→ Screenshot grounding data
Start of Block
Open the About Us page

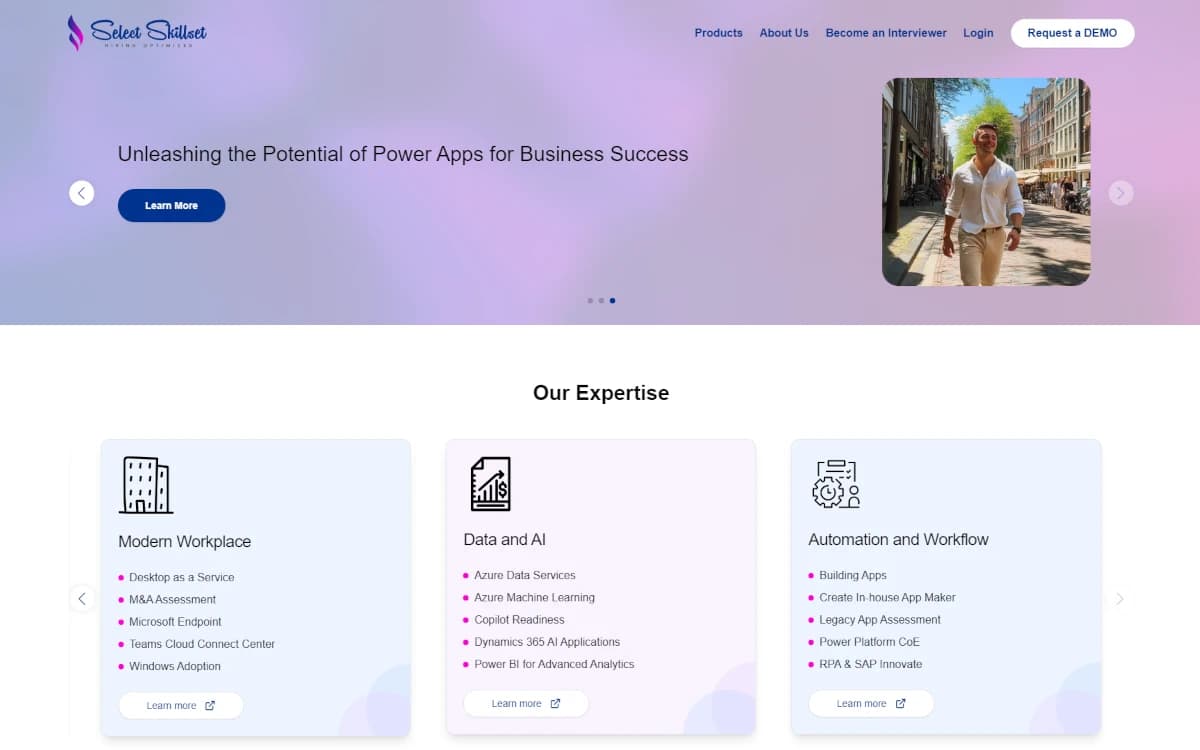point(784,33)
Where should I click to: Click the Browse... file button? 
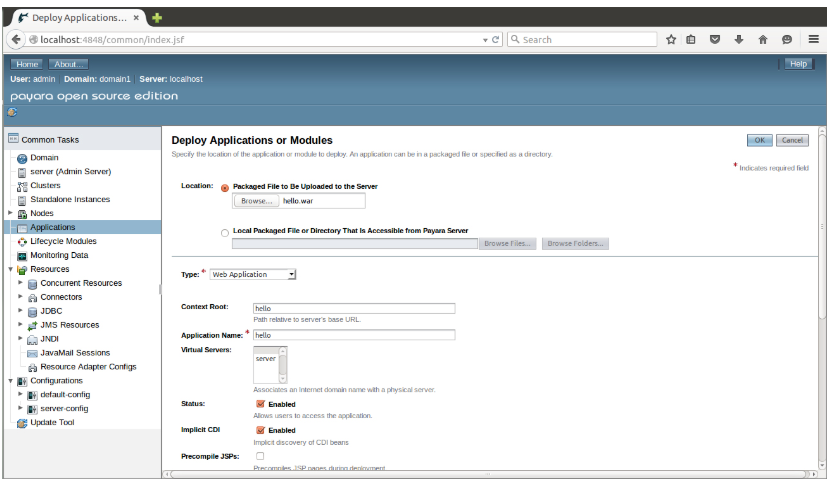(x=256, y=201)
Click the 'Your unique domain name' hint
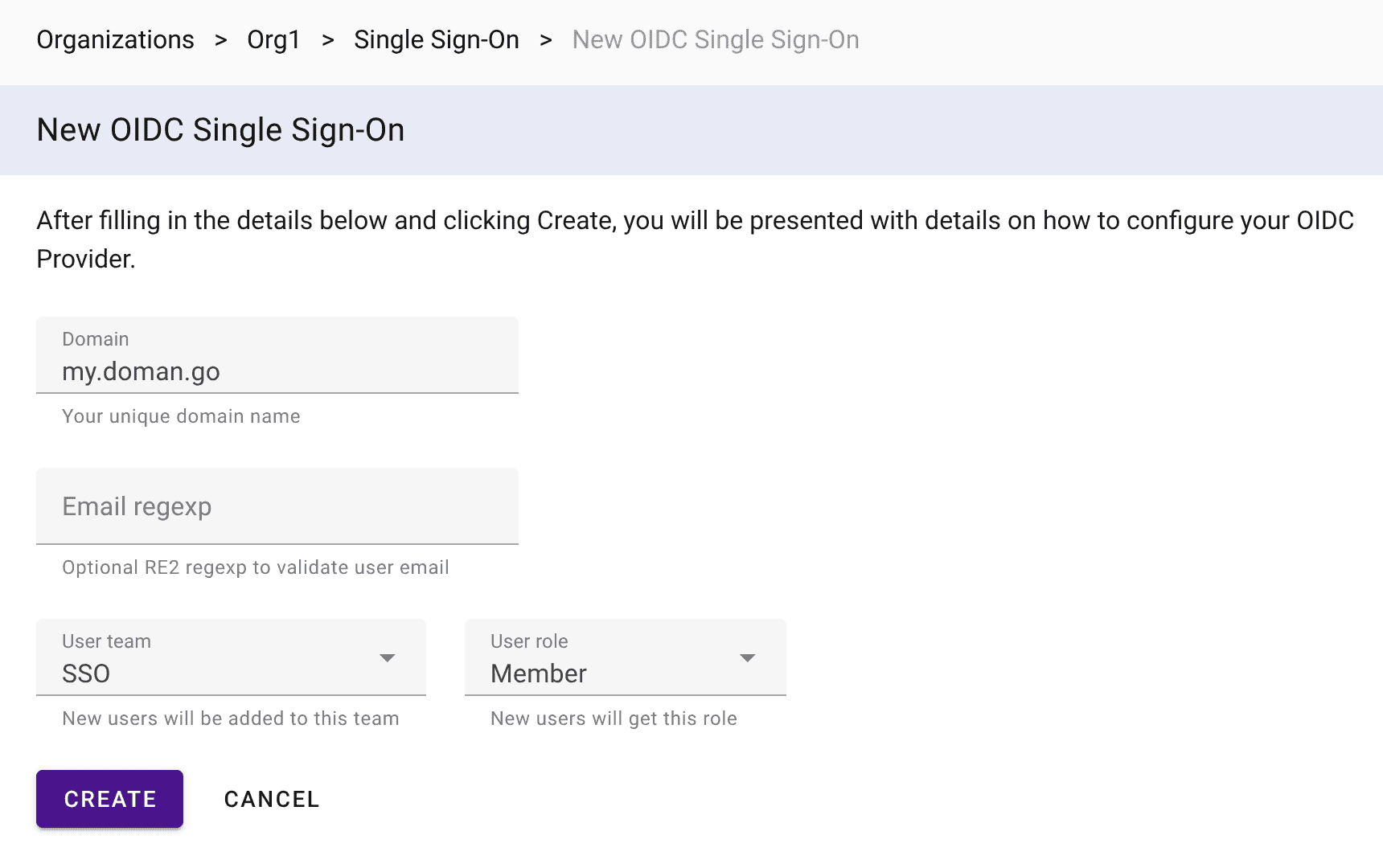This screenshot has width=1383, height=868. [181, 416]
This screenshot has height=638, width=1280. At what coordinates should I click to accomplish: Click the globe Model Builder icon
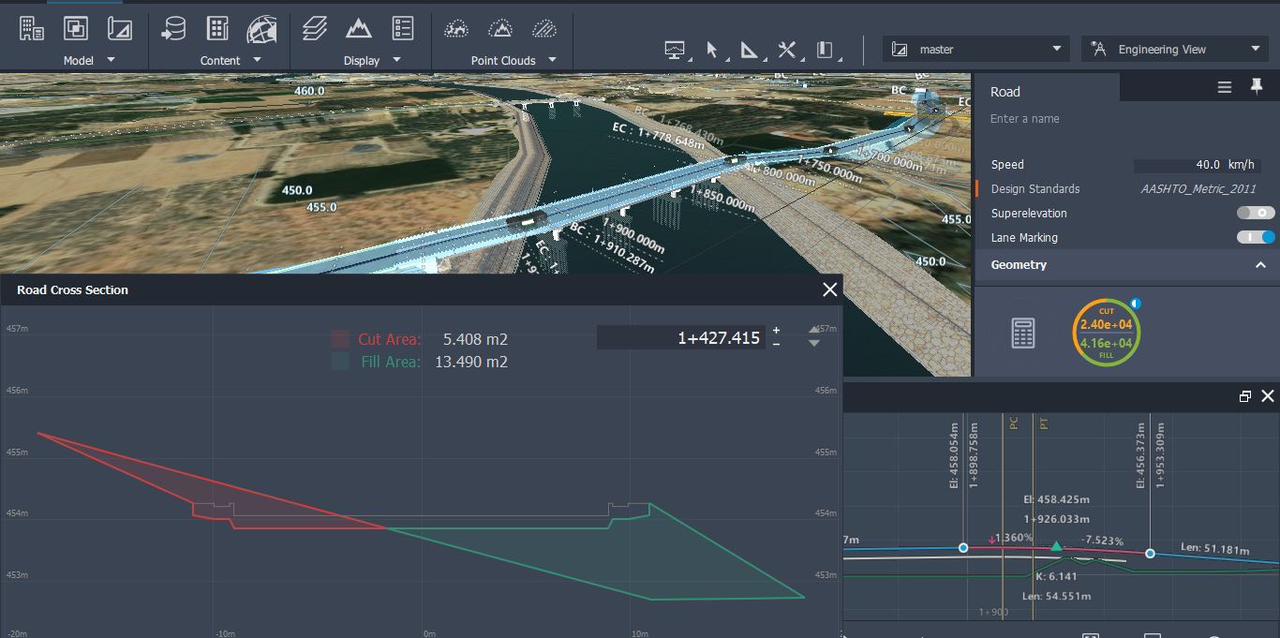coord(262,28)
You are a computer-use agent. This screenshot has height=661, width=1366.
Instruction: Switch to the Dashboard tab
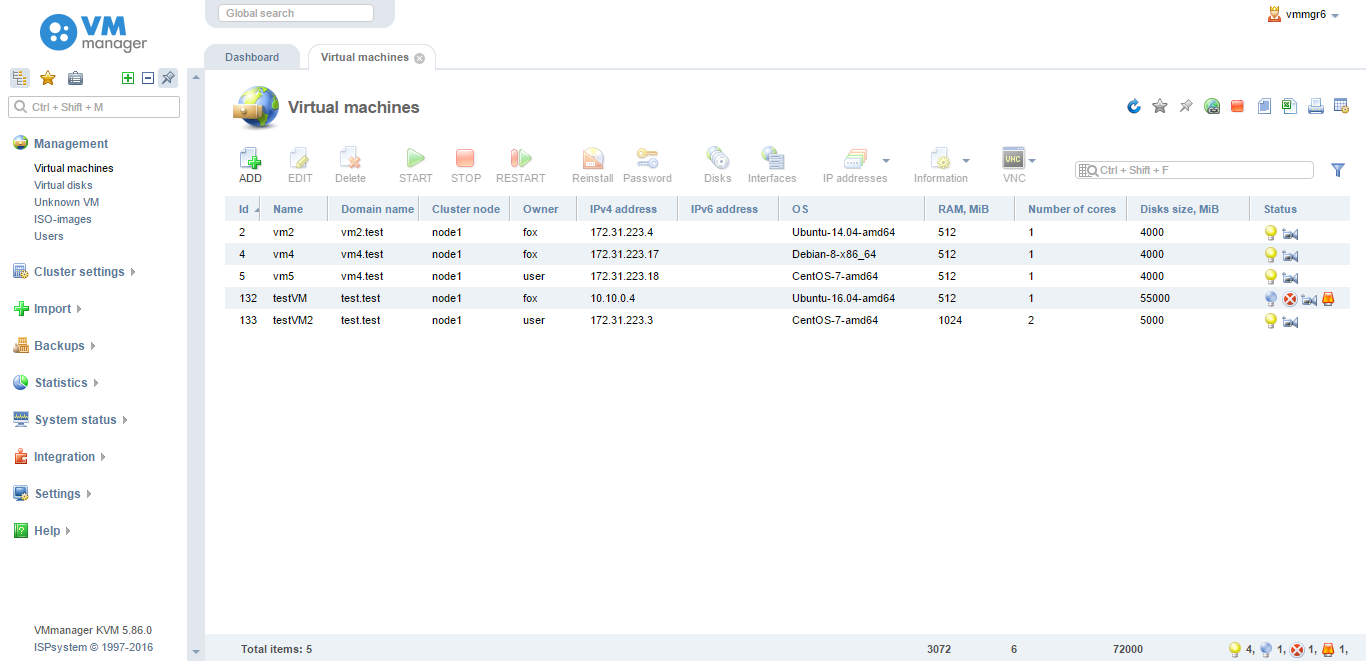point(252,58)
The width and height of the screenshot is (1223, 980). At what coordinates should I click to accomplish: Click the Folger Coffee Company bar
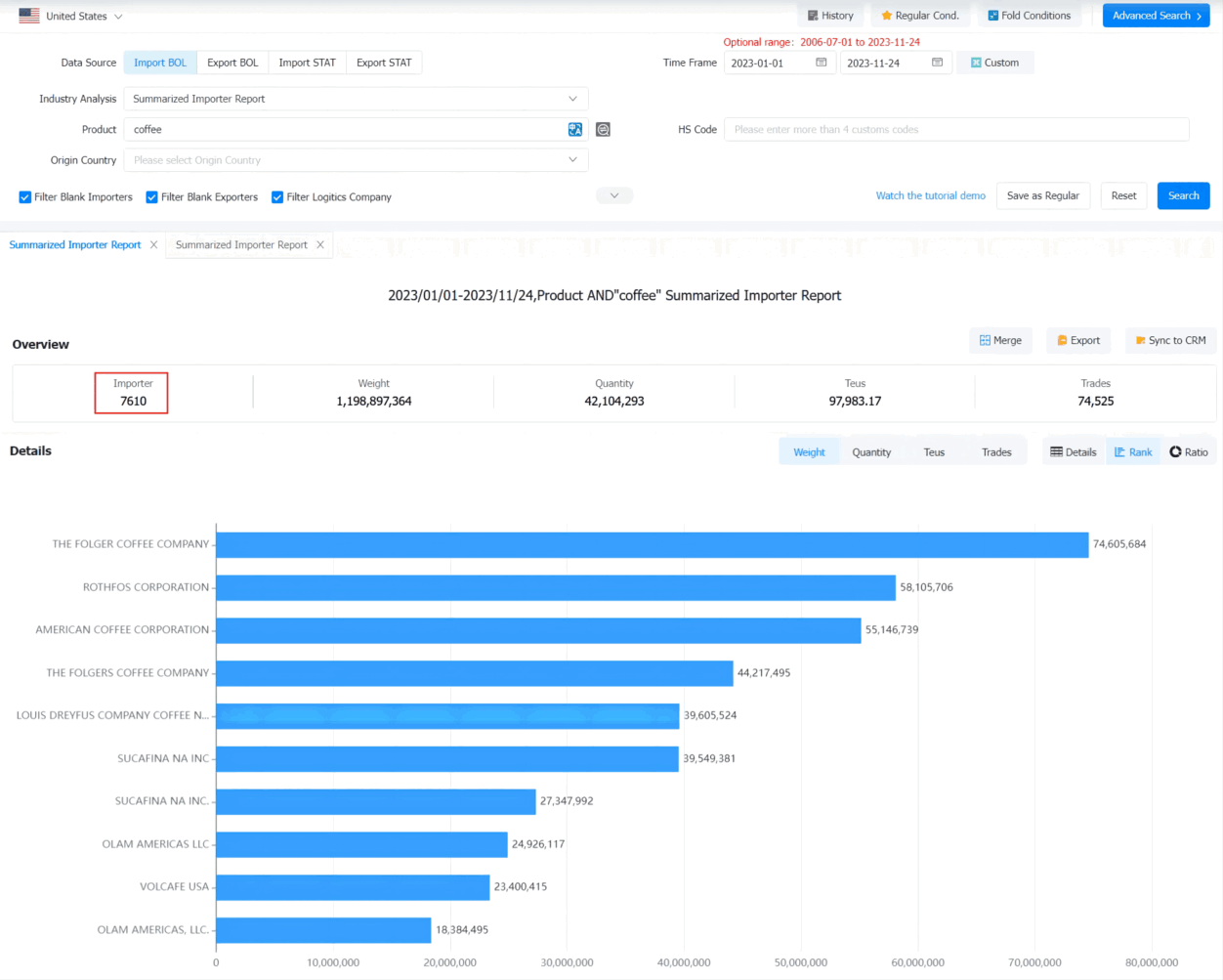(652, 544)
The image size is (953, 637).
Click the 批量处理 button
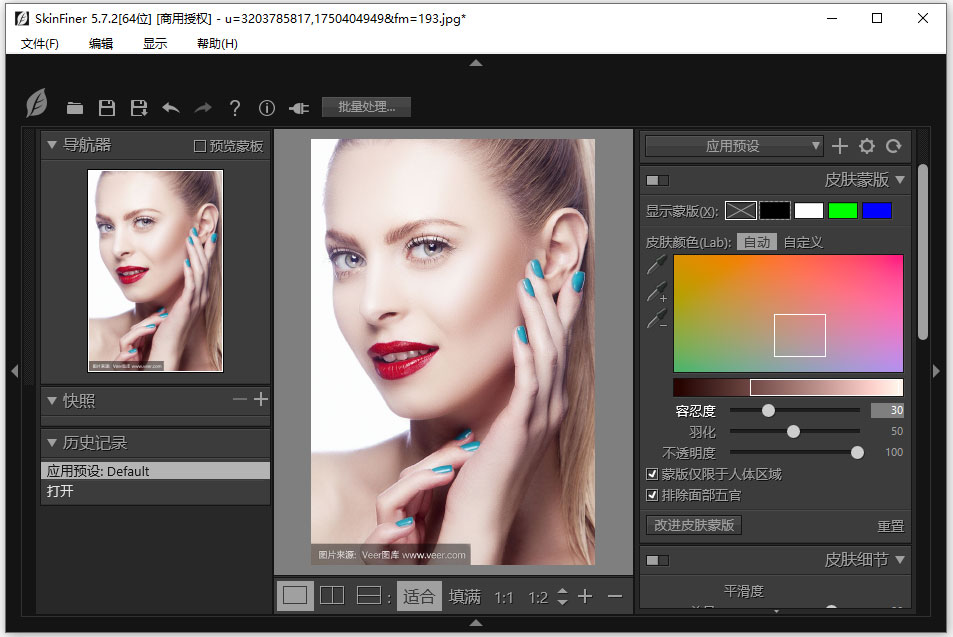coord(366,107)

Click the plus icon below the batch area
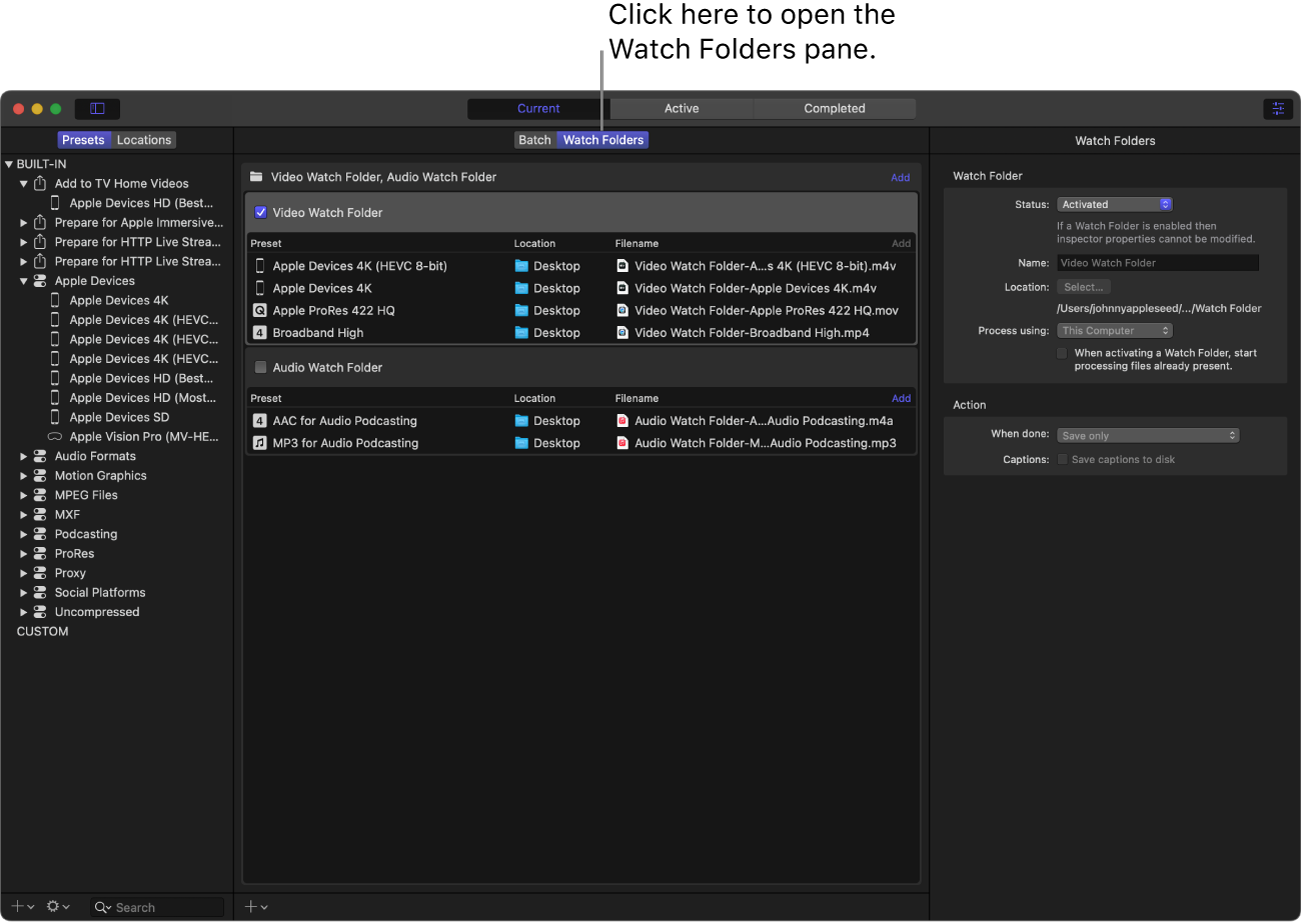tap(252, 906)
End of Block
→ Exercise description
Transcribe the records above exactly, without images.

→ Answer to this exercise
Open the About Us page

point(784,33)
Where should I click to: Click the Browse... file button? 
(x=256, y=201)
Click the 'Your unique domain name' hint
This screenshot has width=1383, height=868. [181, 416]
This screenshot has height=638, width=1280. At what coordinates should I click to accomplish: Click the globe Model Builder icon
coord(262,28)
You are a computer-use agent. This screenshot has height=661, width=1366.
Instruction: Switch to the Dashboard tab
point(252,58)
The width and height of the screenshot is (1223, 980). At what coordinates should I click to accomplish: Click the Folger Coffee Company bar
(652, 544)
The image size is (953, 637).
Click the 批量处理 button
coord(366,107)

Click the plus icon below the batch area
tap(252, 906)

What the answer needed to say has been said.